I Stayed in an Industry I Had Stopped Believing In

I worked in fast fashion for six years. It took me that long to get honest about the fact that what I was doing conflicted deeply with who I wanted to be.

Story

What actually happened

I joined a large Swedish retail chain at 24, fresh from a business degree in Stockholm, and for the first two years I was genuinely engaged. The pace was fast, the problems were interesting, and the scale of the operation was impressive in a way that made the work feel significant.

I was good at the commercial analysis side of the role and was promoted quickly. The discomfort arrived gradually and I managed it, for a long time, through a combination of rationalisation and busyness.

The environmental and labour supply chain issues with the fast fashion industry were not secret - they were frequently reported and occasionally discussed in meetings with a kind of resigned acknowledgement that this was how the industry worked and that we were no worse than competitors. I told myself this for three years.

I also told myself that I could have more influence from inside a large company than from outside it, which is a rationalisation available to almost anyone in almost any morally uncomfortable professional situation and should therefore be treated with suspicion whenever it arrives.

By 28, I had stopped being able to use either story convincingly on myself. A documentary I watched, a conversation with a university friend who worked in sustainability policy, and a supply chain audit report I was part of reviewing combined to produce a clarity I had been avoiding.

I was skilled at making a business more efficient at doing something I thought was harmful. The efficiency was real. The harm was also real. I spent about a year in a state of uncomfortable deliberation - not because the conclusion was unclear but because it was inconvenient.

I had a good salary, a defined career path, colleagues I liked, and professional skills that were specific enough to the sector that pivoting felt like starting again. At 30 I resigned and took a significantly lower-paying role at a B-corp working in circular fashion.

The financial adjustment was real and took two years to recover from. The psychological adjustment was immediate and positive in a way I had not given myself permission to imagine.

I am not in a position to tell anyone what industries or compromises are acceptable - those are deeply individual decisions with contexts I cannot know.

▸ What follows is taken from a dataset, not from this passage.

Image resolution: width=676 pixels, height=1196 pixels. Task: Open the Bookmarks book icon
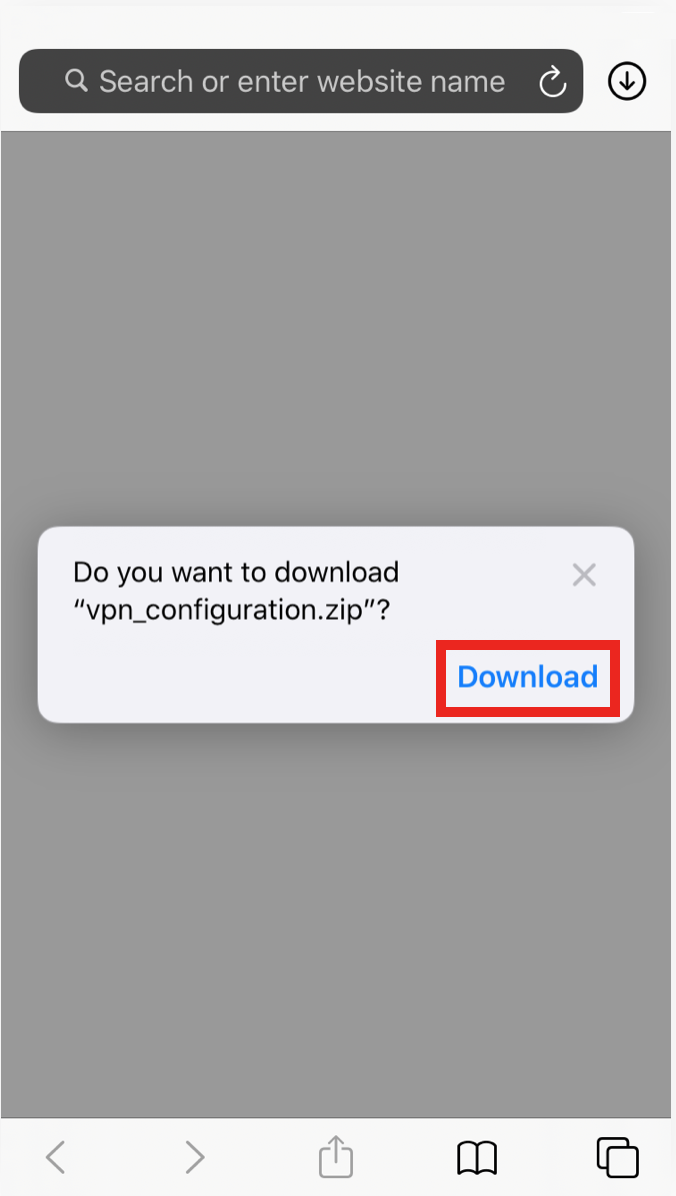pos(477,1158)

What I can say is that I spent five years knowing something was wrong and finding reasons not to act, and that the gap between knowing and acting was the most expensive part.

The lesson

When your work conflicts with your values, staying requires a story. Check that story regularly and honestly. The longer you tell it, the harder it becomes to stop.

Actionable takeaway

What to do with this now

The story you tell yourself about why you cannot leave something you know is wrong deserves to be examined as carefully as the situation itself.